Фёдор Тютчев – Кто прав? (страница 50)
«Само собою разумеется, — рассуждал я тогда,— что тело человеческое, по разложении своем на составные части, обращается в то нечто, что в совокупности составляет до некоторой степени нечто аналогичное с землею, ничего тут нового нет!»
Но теперь, припомнив случайно это изречение, я неожиданно, сразу постиг его глубокий, тайный смысл. — «Прах есмь...»
Да, прах, и не тело только мое, а в с е, все, что составляет нашу жизнь. Прах наша любовь; прах — эта, когда-то столь очаровательная улыбка, обратившаяся теперь, благодаря изменившимся чертам, в обезьяничыо гримасу; прах — чарующий голос, от которого остался теперь какой-то ужасающий хрип; прах то, что вызывало его: все прах и прах... прах наша шестилетняя совместная жизнь со всеми ее радостями, треволнениями, печалями и горестями, жизнь, от которой в конце концов останется небольшой, никому ненужный, бессмысленный бугорок земли. Пройдет год, Другой, бугорок сгладится, зарастет травой, и от всей этой жизни, казавшейся нам такой полной, хлопотливой, требовавшей так много труда, энергии, стараний, жизни, которую, по-видимому, не могло вместить само время, ибо и времени, казалось, не хватало на выполнение всех дел, забот и предприятий, от всего этого моря дум, страстей, желаний останется... ничего.
Пока я размышлял так, Мэри, крепко спавшая дотоле, вдруг неожиданно приподнялась
— Слышишь,—таинственно зашептала она,—кто-то ходит под окном, — слышишь, вот постучался, вот опять идет... слышишь, как хрустит снег?
Панический ужас холодом пробежал по моим волосам. Ночь была тихая, нигде ни звука, пробеги собака, было бы слышно за полверсты, а я ничего не слыхал.
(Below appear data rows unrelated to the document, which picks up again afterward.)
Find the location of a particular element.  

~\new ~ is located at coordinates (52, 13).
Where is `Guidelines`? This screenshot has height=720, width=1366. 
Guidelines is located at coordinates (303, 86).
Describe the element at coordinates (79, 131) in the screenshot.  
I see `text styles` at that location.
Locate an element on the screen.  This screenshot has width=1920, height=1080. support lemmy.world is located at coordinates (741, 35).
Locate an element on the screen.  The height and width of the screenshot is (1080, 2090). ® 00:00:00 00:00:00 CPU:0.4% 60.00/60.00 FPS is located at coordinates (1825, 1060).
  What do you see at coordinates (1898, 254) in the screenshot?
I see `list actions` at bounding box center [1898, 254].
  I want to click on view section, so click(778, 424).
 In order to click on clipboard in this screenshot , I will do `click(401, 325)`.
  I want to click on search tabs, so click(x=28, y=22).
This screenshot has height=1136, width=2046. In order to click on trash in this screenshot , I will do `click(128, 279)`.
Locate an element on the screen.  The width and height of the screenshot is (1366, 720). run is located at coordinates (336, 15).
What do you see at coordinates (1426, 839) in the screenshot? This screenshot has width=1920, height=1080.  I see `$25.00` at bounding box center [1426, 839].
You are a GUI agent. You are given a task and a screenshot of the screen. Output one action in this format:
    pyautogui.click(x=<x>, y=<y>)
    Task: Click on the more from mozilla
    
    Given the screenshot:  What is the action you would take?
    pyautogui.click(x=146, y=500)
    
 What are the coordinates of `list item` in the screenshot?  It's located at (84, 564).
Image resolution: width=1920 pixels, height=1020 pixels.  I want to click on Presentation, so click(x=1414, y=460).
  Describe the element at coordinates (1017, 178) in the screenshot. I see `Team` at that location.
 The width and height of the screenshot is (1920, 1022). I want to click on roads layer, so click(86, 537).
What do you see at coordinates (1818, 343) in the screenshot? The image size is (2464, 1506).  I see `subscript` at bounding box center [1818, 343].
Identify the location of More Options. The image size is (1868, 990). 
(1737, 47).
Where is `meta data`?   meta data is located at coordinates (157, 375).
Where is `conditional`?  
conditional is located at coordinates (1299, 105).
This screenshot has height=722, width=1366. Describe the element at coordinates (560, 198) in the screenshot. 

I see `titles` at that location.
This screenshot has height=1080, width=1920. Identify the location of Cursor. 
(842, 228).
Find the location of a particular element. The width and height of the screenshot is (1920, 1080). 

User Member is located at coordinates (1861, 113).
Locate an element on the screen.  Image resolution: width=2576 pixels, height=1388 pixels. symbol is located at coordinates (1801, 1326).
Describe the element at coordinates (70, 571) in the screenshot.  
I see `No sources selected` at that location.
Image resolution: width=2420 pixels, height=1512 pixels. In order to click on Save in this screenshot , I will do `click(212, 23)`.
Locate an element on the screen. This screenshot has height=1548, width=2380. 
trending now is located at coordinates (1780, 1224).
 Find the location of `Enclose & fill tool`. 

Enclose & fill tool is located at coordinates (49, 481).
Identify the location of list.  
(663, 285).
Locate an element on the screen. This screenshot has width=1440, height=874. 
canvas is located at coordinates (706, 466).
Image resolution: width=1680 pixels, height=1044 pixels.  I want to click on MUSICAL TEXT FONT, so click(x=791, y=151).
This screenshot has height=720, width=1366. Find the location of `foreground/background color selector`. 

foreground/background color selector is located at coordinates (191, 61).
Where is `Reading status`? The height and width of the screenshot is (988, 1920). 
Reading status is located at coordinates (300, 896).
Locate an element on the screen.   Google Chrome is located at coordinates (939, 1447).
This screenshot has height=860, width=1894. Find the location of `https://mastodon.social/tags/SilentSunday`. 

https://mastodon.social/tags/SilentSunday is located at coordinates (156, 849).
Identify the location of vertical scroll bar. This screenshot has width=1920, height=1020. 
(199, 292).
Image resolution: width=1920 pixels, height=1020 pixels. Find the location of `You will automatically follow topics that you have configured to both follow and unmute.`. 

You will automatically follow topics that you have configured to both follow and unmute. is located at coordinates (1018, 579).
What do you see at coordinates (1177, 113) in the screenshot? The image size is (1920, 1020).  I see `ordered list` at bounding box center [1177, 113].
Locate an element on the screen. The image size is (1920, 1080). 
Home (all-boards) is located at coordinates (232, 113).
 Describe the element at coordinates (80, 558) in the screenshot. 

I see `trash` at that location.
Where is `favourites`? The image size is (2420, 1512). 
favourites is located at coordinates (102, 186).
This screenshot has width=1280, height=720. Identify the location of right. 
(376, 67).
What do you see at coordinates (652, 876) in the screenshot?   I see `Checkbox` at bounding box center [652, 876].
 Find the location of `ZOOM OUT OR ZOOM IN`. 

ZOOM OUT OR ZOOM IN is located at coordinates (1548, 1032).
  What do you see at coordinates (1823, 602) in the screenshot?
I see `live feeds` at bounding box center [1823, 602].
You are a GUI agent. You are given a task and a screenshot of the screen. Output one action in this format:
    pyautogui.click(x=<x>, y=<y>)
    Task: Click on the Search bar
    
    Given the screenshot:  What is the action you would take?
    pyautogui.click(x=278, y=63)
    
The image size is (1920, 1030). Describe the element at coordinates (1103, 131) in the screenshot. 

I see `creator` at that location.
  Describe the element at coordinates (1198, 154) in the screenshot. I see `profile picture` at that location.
Очевидно, Мэри галлюцинировала. Она еще с минуту прислушивалась, повернув голову и наклоня ухо по тому направлению, где ей чудились таинственные Шаги, и наконец улеглась, но не заснула, а все прислушивалась с какой-то пугливой чуткостью. Минут через пять она снова поднялась с искаженным лицом и широко раскрывшимся взглядом. «Опять идут, — торопливо испуганно заговорила она, — вот уже в ту комнату вошли... берутся за ручку двери... это смерть моя. Федя, спаси, спаси меня, выгони... вот уже дверь слегка отворяется... она еще не смеет войти... рано еще... а когда войдет, я умру... стой... стой еще немного... Рано, рано! — закричала она диким голосом, обращаясь к запертой двери.—Отворяет... Федя, выгони, выгони!»
Она опрокинулась на подушку и заметалась по постели в полном беспамятстве.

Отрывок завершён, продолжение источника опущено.